Another issue that commonly arises is a conflict of interest, in which the plan administrator, who has the authority to deny claims, is also the entity that pays the plan benefits to the beneficiaries. In 2008, the U.S. Supreme Court in Metropolitan Life Insurance Co. v. Glenn held that if there is a conflict of interest in that the plan administrator is also the payer of claims, then the conflict is a factor “in determining whether the plan administrator has abused its discretion in denying benefits; and that the significance of the factor will depend upon the circumstances of the particular case.” Glenn, 554 U.S. at 105.

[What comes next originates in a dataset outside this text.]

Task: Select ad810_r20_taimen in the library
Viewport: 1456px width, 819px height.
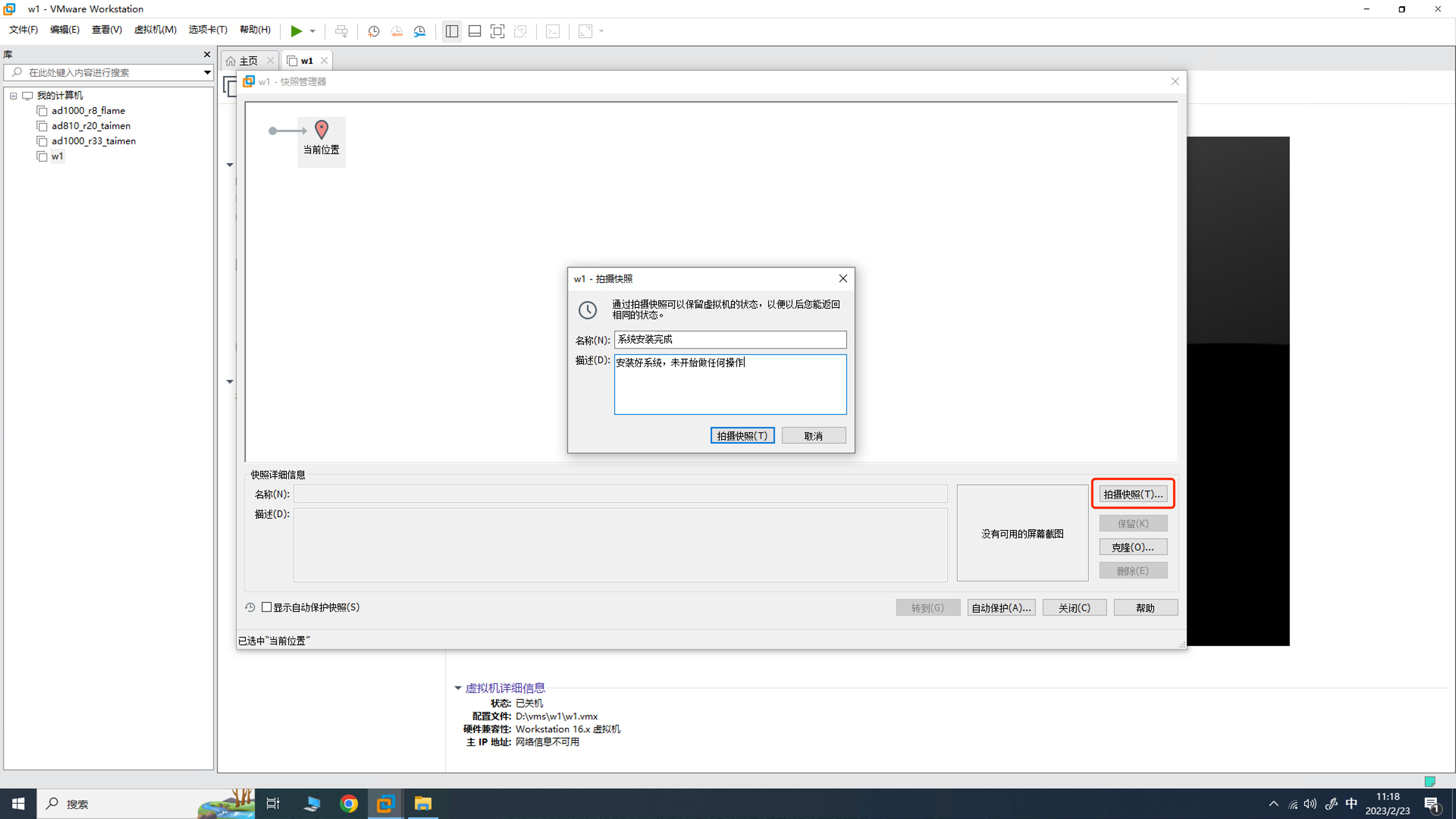Action: [x=91, y=126]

The U.S. Department of Labor provides compliance assistance guidelines for employers to comply with all ERISA regulations. These guidelines can be found at: http://www.dol.gov/ebsa/compliance_assistance.html.
ERISA is one of the most regulated areas of the healthcare industry and will most likely continue to remain so. ERISA will also be a continuing source of litigation when benefits claims are denied by plan administrators and subsequently, the courts.